• EXERCISE TEXT:
+ + + + +

YARTSEV RECEIVES DONALD B. LINDSLEY PRIZE IN BEHAVIORAL NEUROSCIENCE
SAN DIEGO — The Society for Neuroscience (SfN) has awarded the Donald B. Lindsley Prize to Michael Yartsev, PhD, of Princeton University. Supported by The Grass Foundation, the prize recognizes an outstanding PhD thesis in the area of general behavioral neuroscience. The award, which includes $2,500, was established in 1979 in honor of Donald B. Lindsley, PhD, who was an early trustee of The Grass Foundation. The prize was presented during Neuroscience 2013, SfN’s annual meeting and the world’s largest source of emerging news about brain science and health.
"The society is pleased to honor Dr. Yartsev's innovative research helping to advance our understanding of how spatial information is processed in the brain," said Larry Swanson, PhD, president of SfN. "He has already made landmark contributions to the field of behavioral neuroscience and it is clear he has a great scientific career ahead of him."

+ + + + +

• DATA EXTRACTS:
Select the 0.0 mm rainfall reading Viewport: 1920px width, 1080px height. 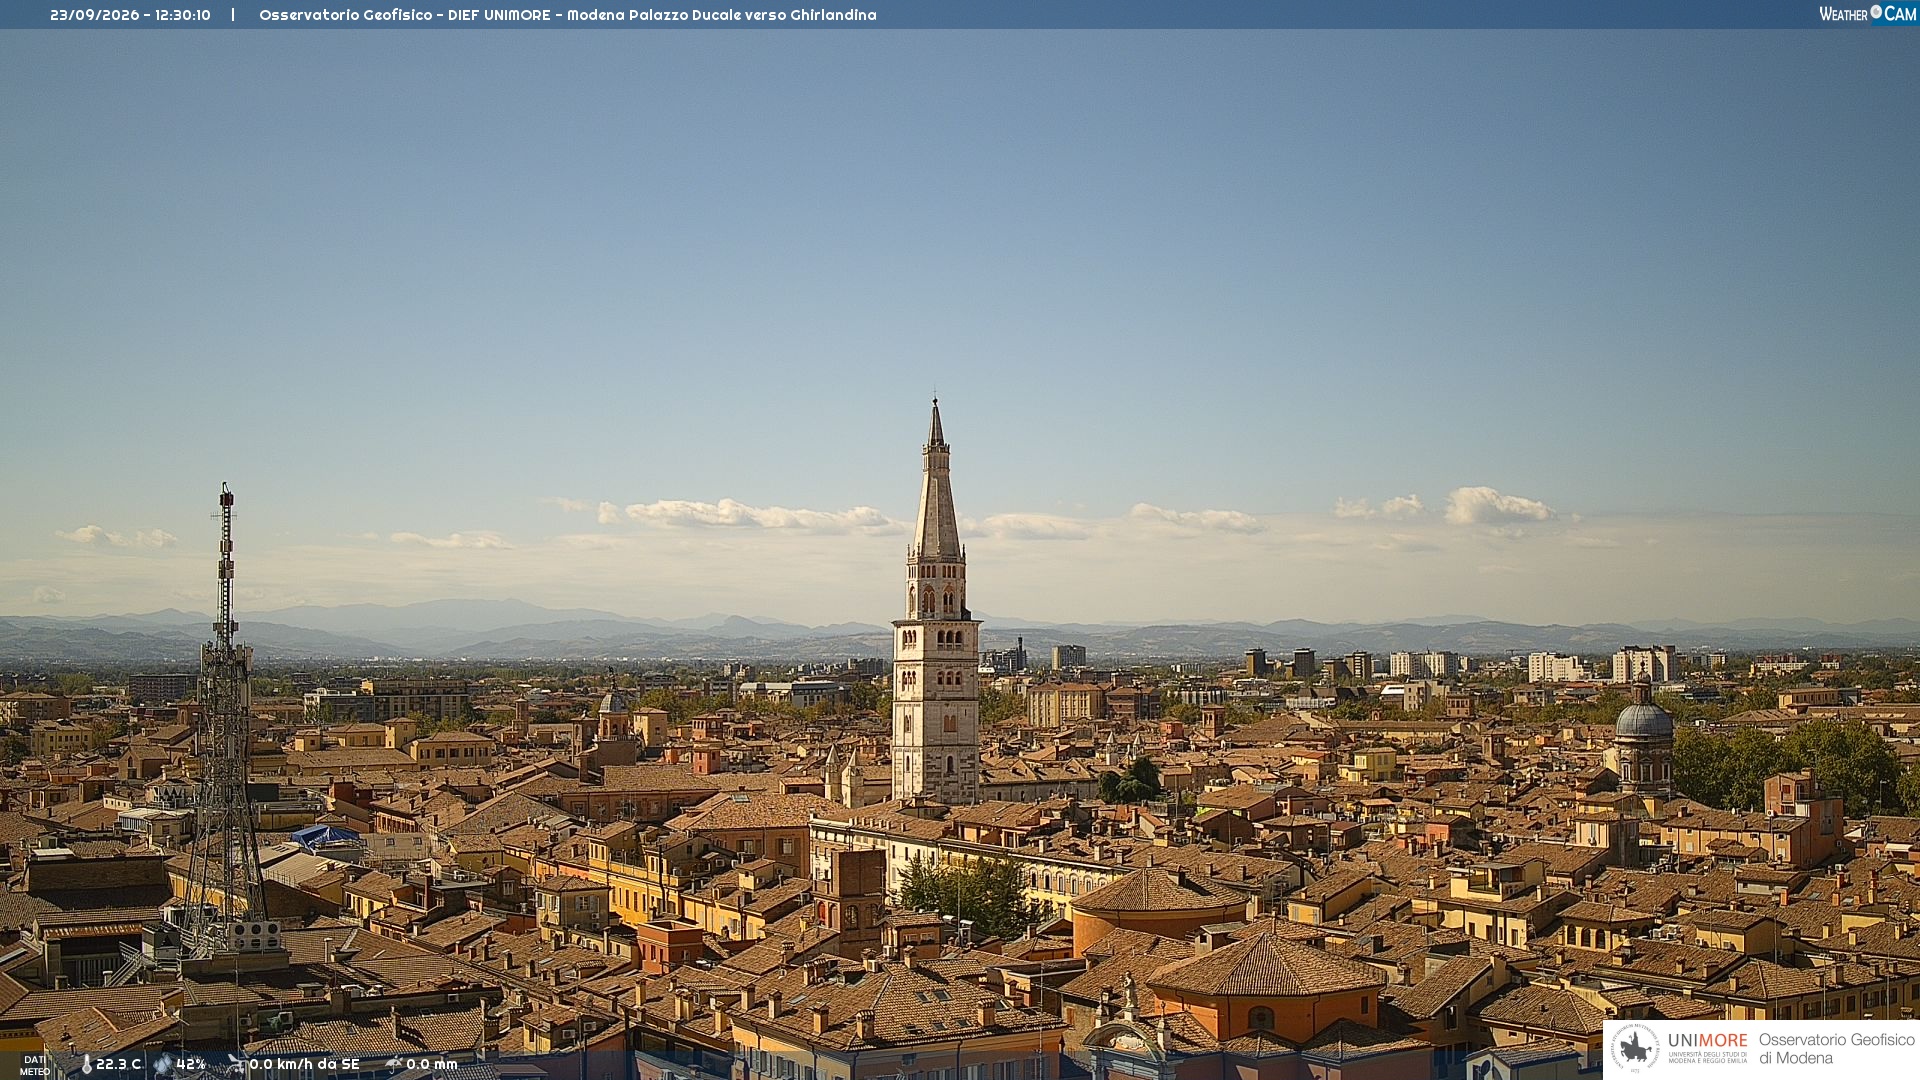point(431,1064)
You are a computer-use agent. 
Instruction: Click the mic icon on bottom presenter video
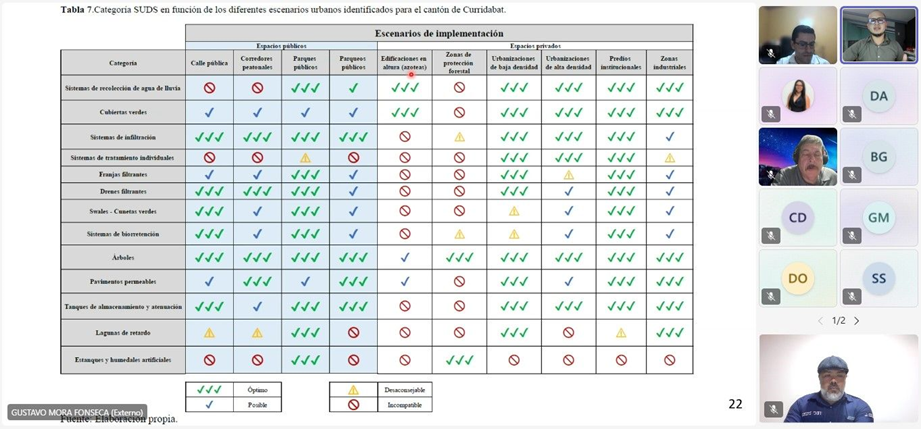click(x=772, y=409)
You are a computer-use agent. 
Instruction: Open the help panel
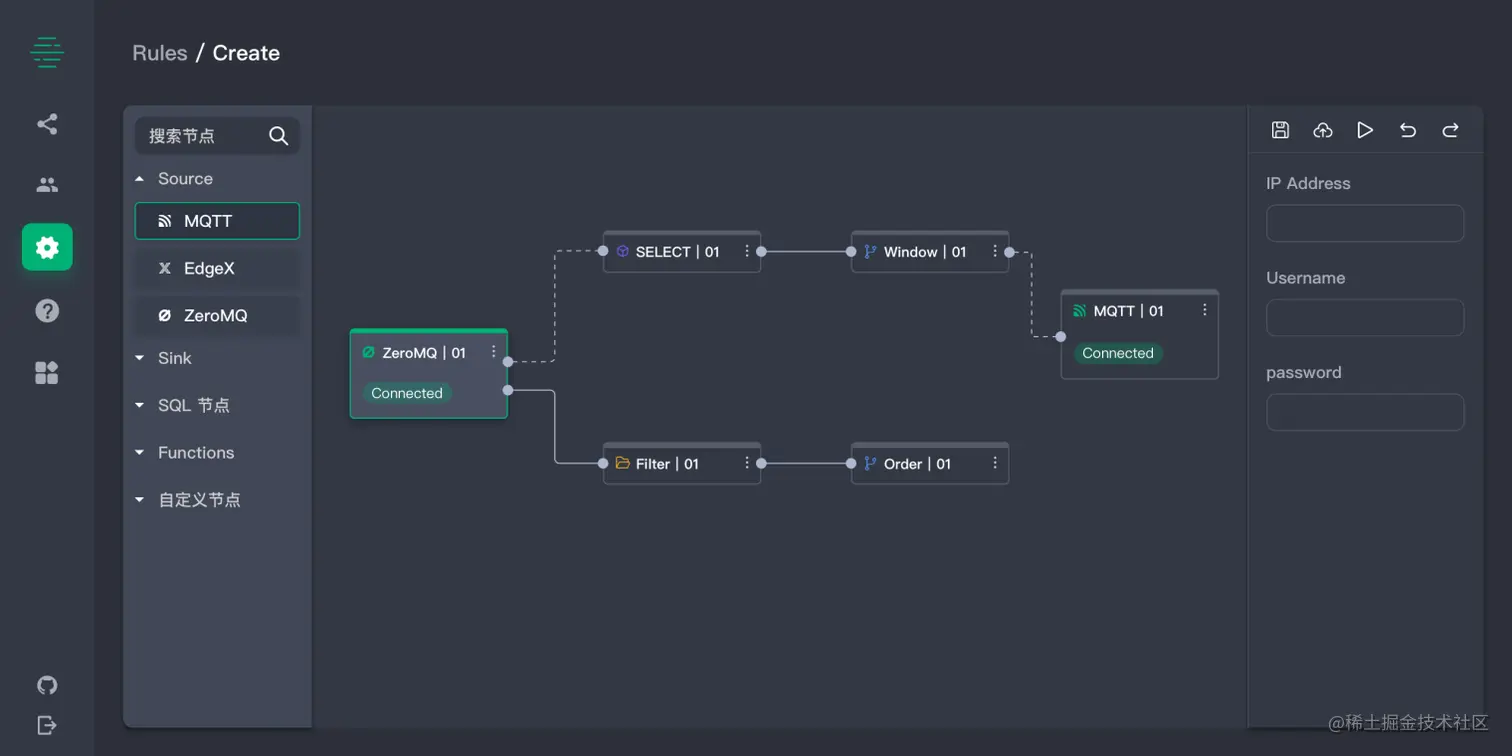[x=47, y=310]
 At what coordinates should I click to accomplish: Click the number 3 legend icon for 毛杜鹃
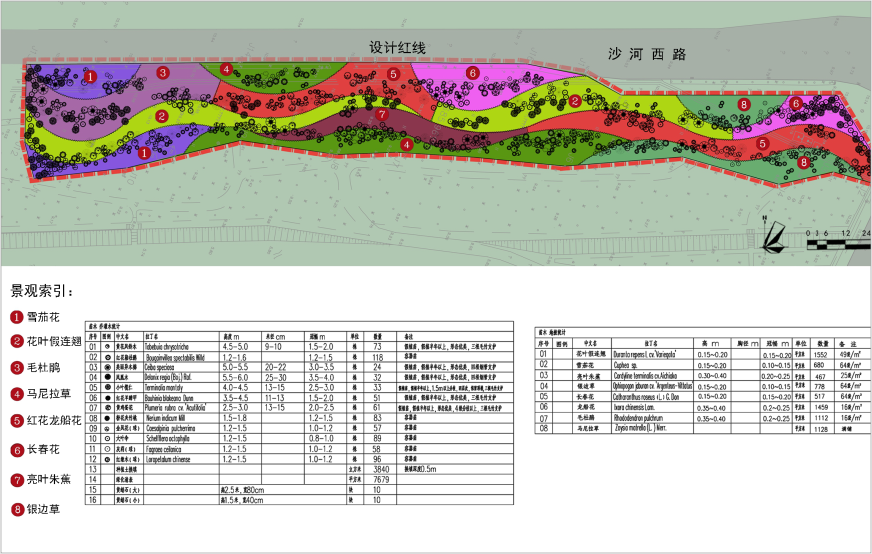[17, 368]
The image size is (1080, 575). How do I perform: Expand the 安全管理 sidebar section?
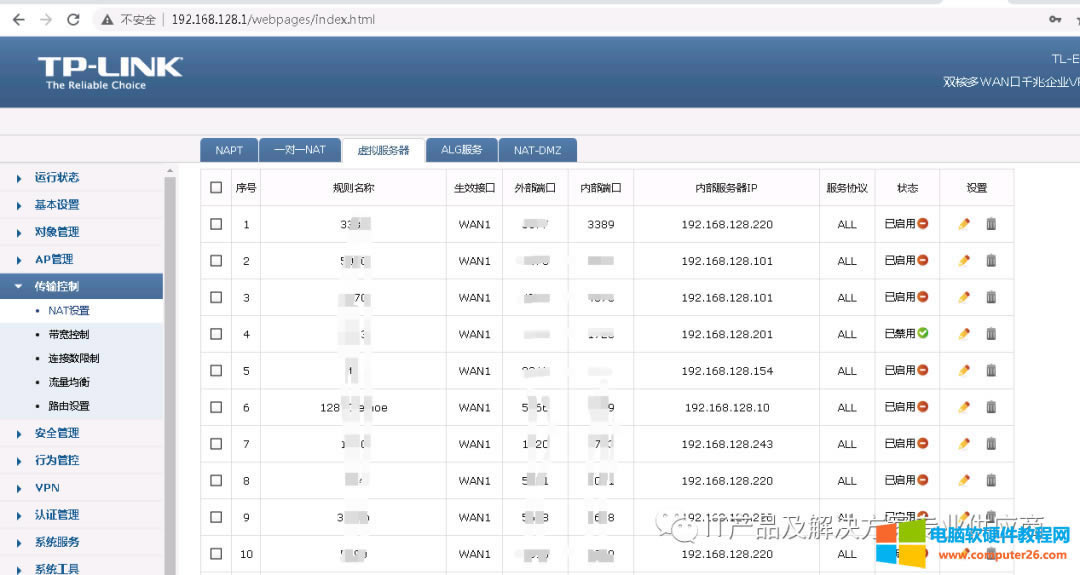pos(56,433)
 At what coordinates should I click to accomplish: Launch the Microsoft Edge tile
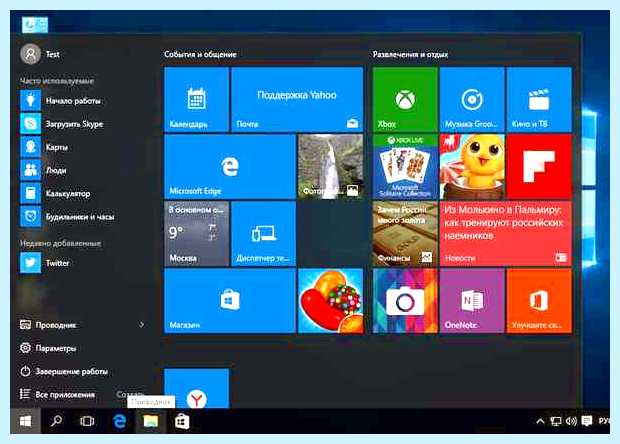(230, 166)
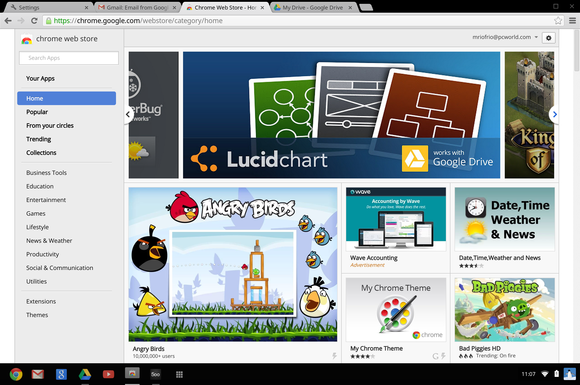The height and width of the screenshot is (385, 580).
Task: Open Google Drive shelf icon
Action: click(x=85, y=374)
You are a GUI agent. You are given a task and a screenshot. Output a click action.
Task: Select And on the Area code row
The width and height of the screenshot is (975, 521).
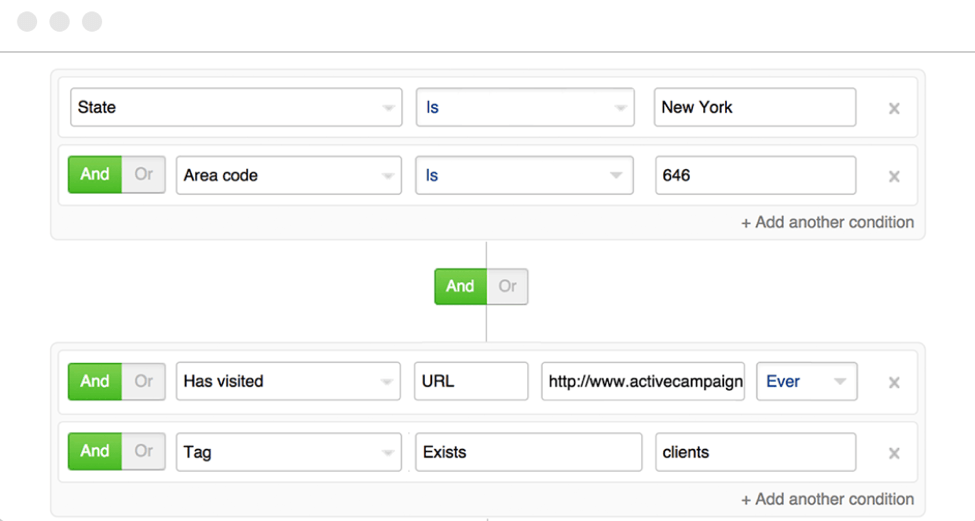click(x=95, y=175)
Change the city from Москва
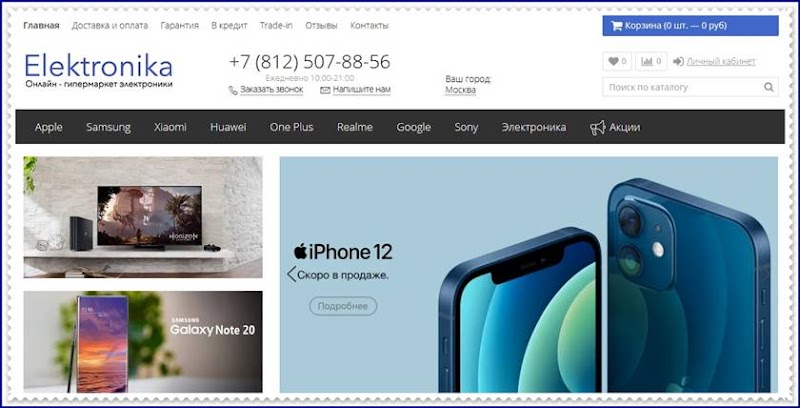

+ + + + +

• INSTRUCTIONS FOR THE TASK: Copy out the stretch of the prize announcement from "YARTSEV RECEIVES DONALD" through "science and health.".

• RESULT OF THE EXERCISE:
YARTSEV RECEIVES DONALD B. LINDSLEY PRIZE IN BEHAVIORAL NEUROSCIENCE
SAN DIEGO — The Society for Neuroscience (SfN) has awarded the Donald B. Lindsley Prize to Michael Yartsev, PhD, of Princeton University. Supported by The Grass Foundation, the prize recognizes an outstanding PhD thesis in the area of general behavioral neuroscience. The award, which includes $2,500, was established in 1979 in honor of Donald B. Lindsley, PhD, who was an early trustee of The Grass Foundation. The prize was presented during Neuroscience 2013, SfN’s annual meeting and the world’s largest source of emerging news about brain science and health.